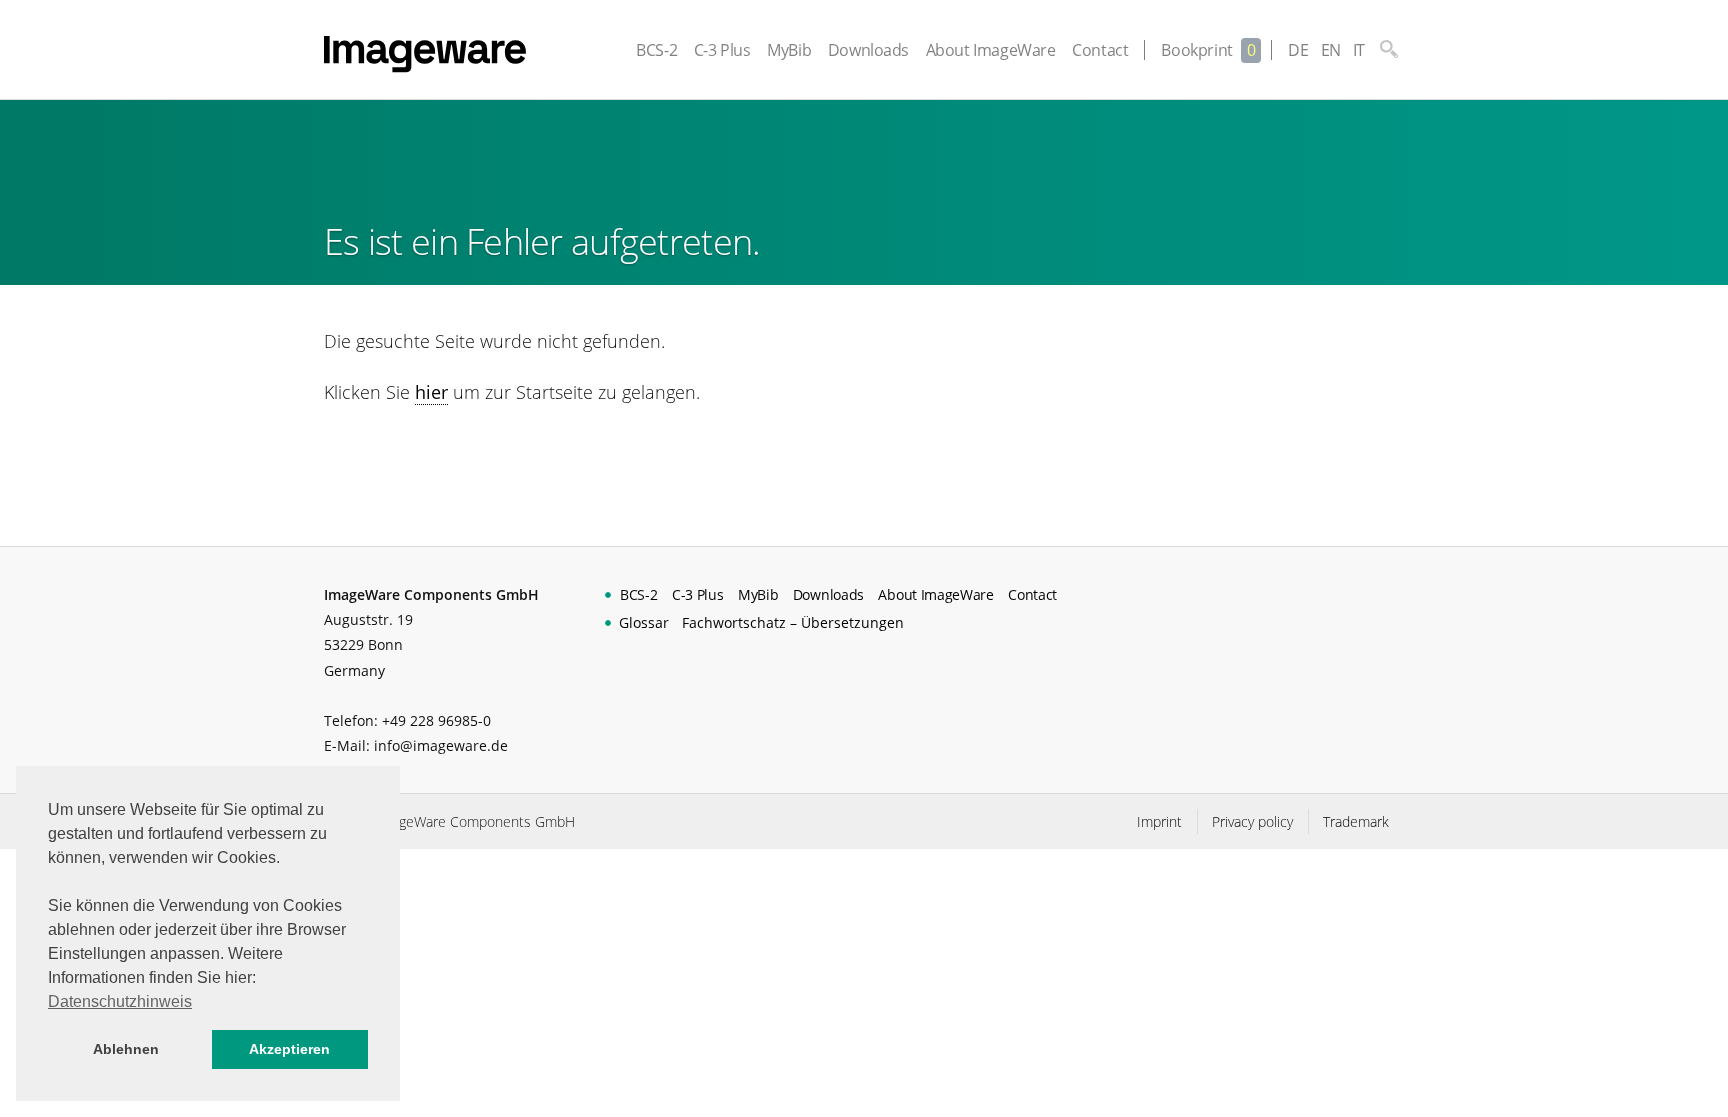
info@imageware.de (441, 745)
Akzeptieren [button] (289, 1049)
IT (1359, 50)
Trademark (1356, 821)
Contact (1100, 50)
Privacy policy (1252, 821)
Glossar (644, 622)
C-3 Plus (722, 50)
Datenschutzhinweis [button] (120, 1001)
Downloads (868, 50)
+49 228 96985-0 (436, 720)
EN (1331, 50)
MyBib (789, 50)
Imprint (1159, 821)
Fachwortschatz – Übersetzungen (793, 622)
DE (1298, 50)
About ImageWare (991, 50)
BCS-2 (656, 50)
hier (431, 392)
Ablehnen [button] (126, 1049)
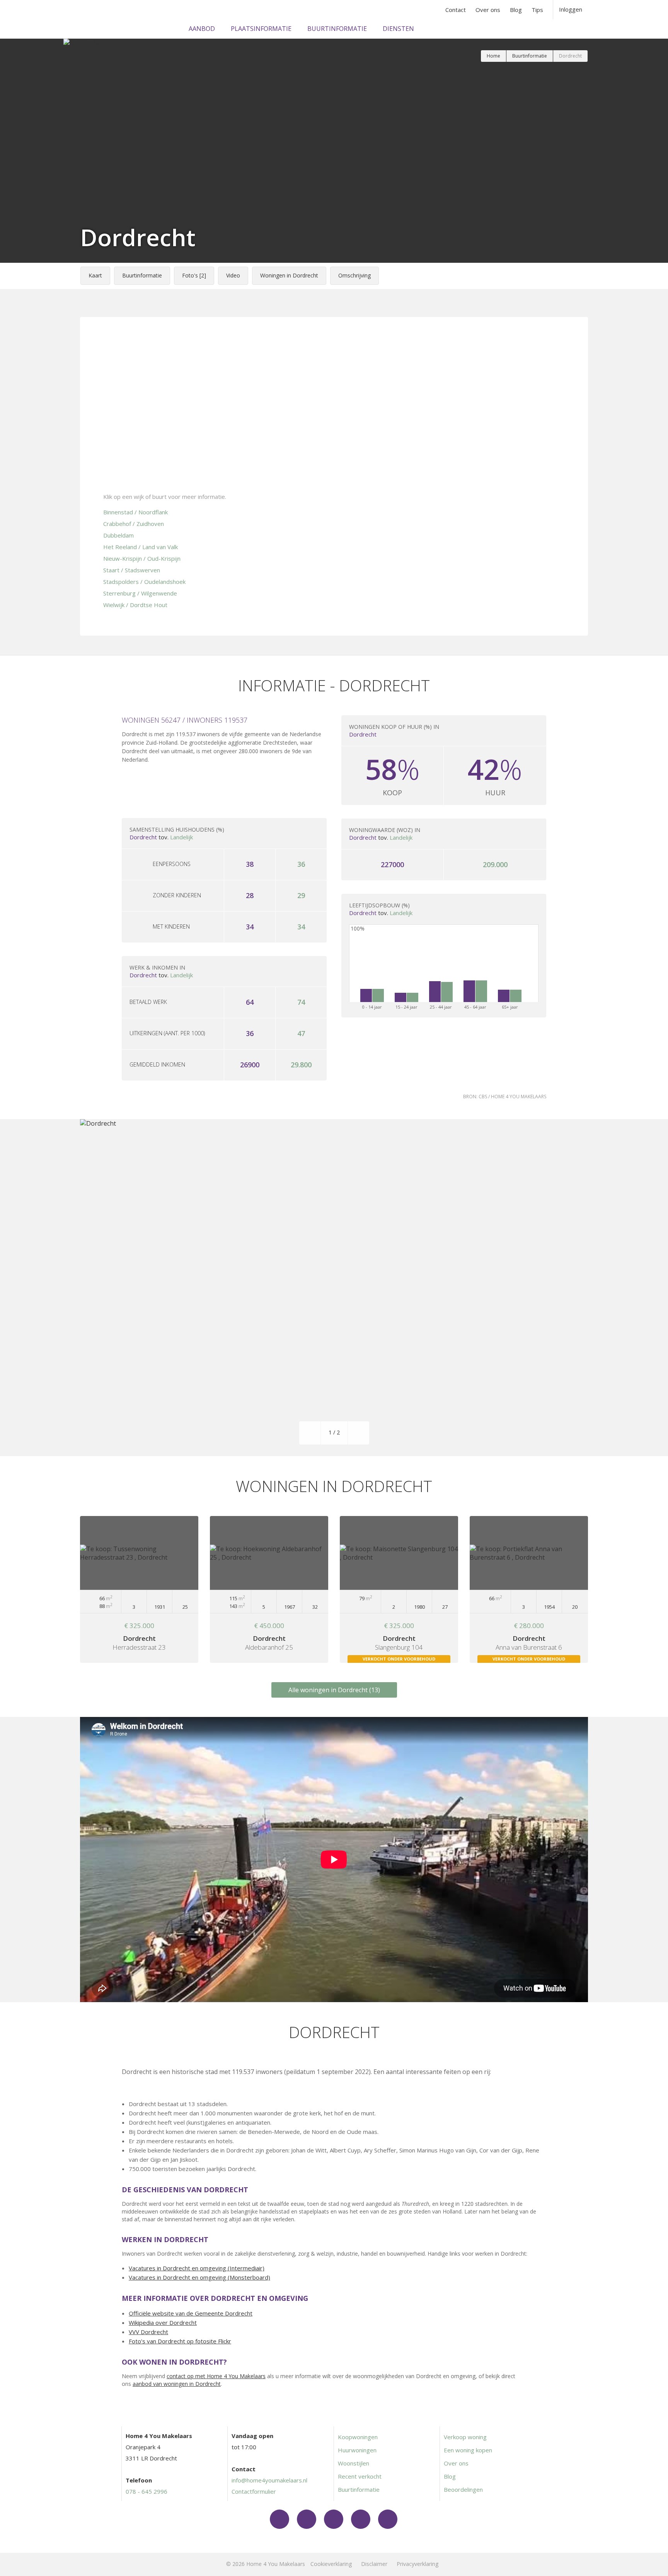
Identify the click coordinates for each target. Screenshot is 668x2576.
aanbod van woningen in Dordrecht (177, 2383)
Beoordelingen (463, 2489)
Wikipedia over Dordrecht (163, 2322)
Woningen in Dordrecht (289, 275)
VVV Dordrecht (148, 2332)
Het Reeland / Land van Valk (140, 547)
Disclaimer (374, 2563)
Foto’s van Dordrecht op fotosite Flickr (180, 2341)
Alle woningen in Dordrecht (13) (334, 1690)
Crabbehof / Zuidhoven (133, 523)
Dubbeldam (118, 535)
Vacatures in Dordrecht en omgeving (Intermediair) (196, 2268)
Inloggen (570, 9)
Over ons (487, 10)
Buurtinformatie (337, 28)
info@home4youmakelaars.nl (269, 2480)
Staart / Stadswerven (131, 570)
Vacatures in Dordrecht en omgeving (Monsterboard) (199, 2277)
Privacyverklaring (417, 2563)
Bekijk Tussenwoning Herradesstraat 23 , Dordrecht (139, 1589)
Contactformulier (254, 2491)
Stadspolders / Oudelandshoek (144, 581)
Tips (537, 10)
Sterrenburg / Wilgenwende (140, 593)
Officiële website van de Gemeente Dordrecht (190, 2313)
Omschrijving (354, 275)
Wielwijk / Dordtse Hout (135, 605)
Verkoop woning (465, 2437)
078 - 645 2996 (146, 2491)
* * *
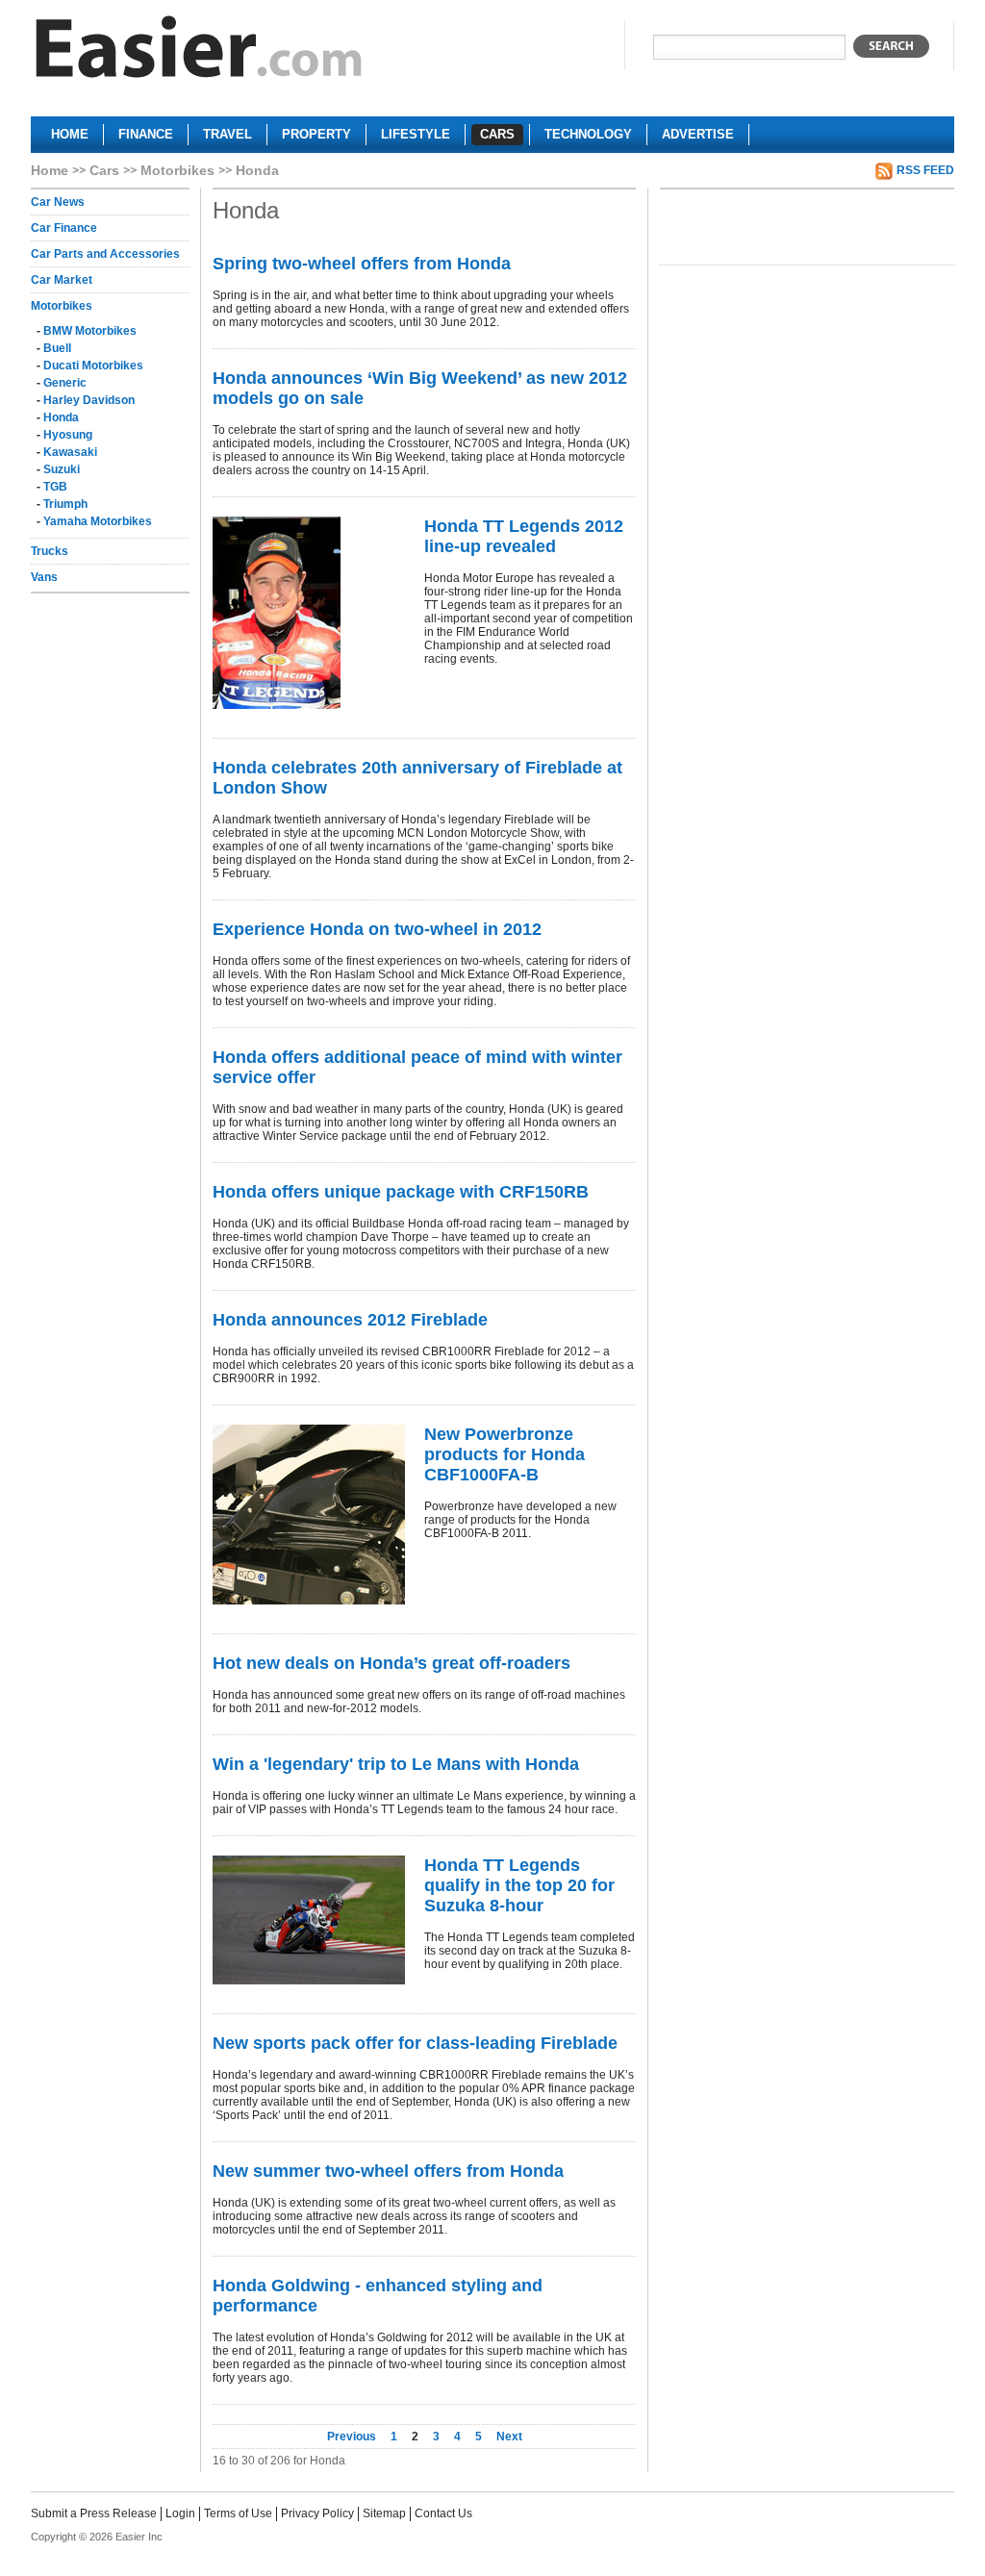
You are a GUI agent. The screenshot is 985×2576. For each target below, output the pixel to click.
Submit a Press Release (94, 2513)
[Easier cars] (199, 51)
==
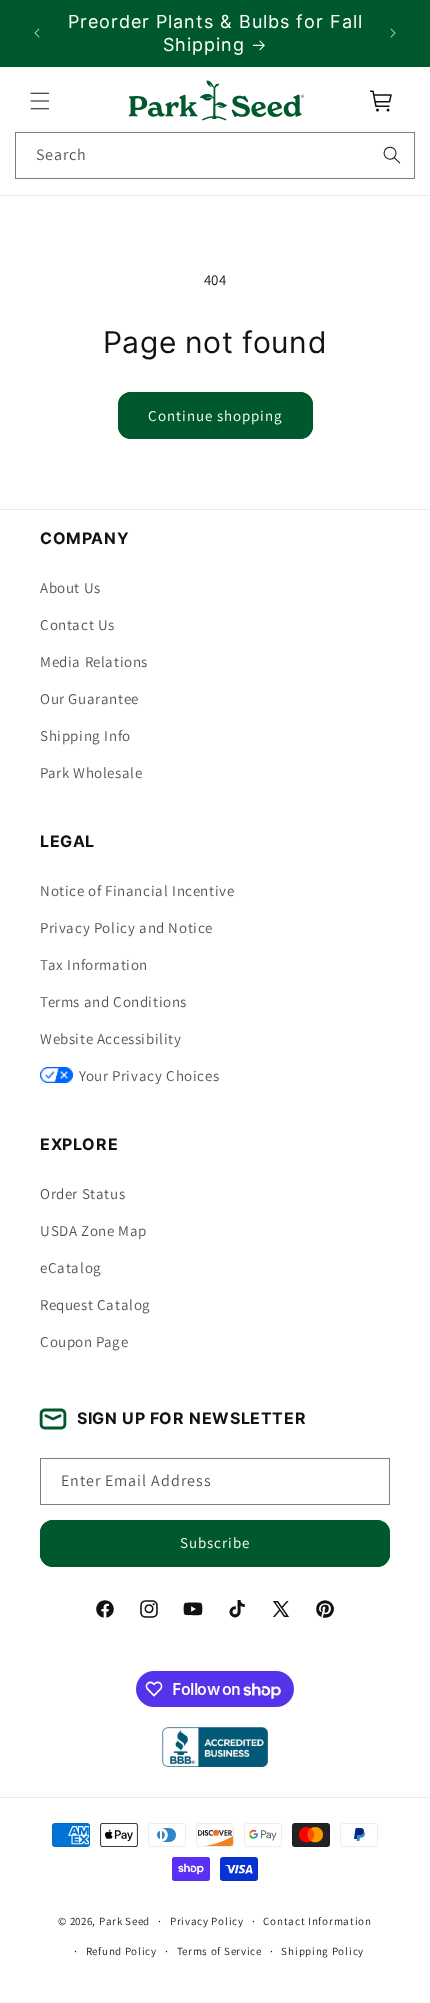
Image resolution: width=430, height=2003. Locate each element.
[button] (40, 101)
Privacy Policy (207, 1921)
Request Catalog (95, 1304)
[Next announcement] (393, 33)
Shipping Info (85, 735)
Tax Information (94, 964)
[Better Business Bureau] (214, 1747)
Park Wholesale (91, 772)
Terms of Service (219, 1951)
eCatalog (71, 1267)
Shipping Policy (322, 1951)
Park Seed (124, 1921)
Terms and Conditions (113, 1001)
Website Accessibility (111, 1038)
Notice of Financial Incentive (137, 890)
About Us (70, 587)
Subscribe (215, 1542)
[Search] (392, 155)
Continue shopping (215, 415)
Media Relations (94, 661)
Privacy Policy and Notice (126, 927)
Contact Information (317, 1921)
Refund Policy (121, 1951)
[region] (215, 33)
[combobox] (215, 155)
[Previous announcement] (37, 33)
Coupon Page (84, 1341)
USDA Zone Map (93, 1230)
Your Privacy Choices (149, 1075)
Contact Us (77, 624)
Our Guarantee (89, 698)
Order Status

[Action item]
Take the lines above from the one containing "USDA Zone Map (93, 1230)" down to the one containing "Order Status", and transcribe them exactly, both ends included.

[Exercise output]
USDA Zone Map (93, 1230)
Your Privacy Choices (149, 1075)
Contact Us (77, 624)
Our Guarantee (89, 698)
Order Status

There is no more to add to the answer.